In this guide, you'll learn how to use DBOS transactions and workflows to process Kafka messages with exactly-once semantics.

First, install Confluent Kafka in your application:

pip install confluent-kafka

Then, define your transaction or workflow. It must take in a Kafka message as an input parameter:

from dbos import DBOS, KafkaMessage

@DBOS.workflow()
def test_kafka_workflow(msg: KafkaMessage):
DBOS.logger.info(f"Message received: {msg.value.decode()}")

Then, annotate your function with a @DBOS.kafka_consumer decorator specifying which brokers to connect to and which topics to consume from. Configuration setting details are available from the Confluent Kafka API docs and the official Kafka documentation. At a minimum, you must specify bootstrap.servers and group.id configuration settings.

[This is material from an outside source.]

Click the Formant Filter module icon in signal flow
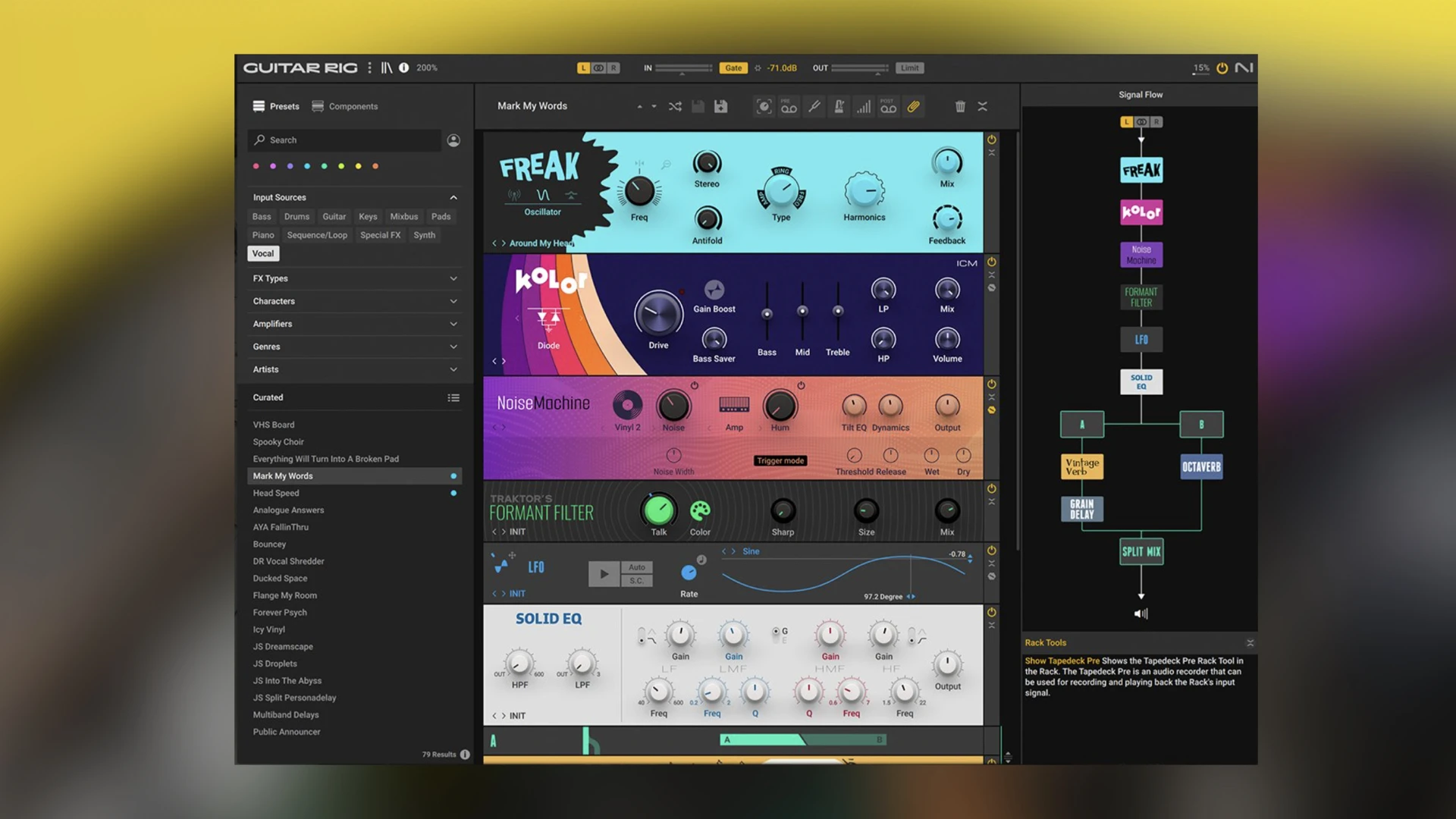The width and height of the screenshot is (1456, 819). tap(1140, 297)
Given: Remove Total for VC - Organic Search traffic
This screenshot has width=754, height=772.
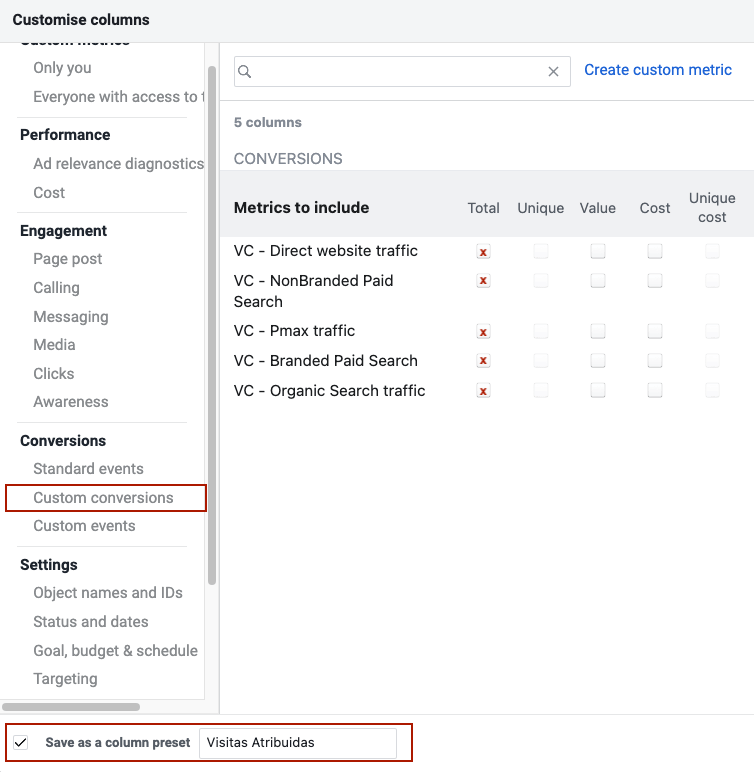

from dbos import DBOS, KafkaMessage

@DBOS.kafka_consumer(
config={
"bootstrap.servers": "localhost:9092",
"group.id": "dbos-kafka-group",
},
topics=["example-topic"],
)
@DBOS.workflow()
def test_kafka_workflow(msg: KafkaMessage):
DBOS.logger.info(f"Message received: {msg.value.decode()}")

Under the hood, DBOS constructs an idempotency key for each Kafka message from its topic, partition, and offset and passes it into your workflow or transaction. This combination is guaranteed to be unique for each Kafka cluster. Thus, even if a message is delivered multiple times (e.g., due to transient network failures or application interruptions), your transaction or workflow processes it exactly once.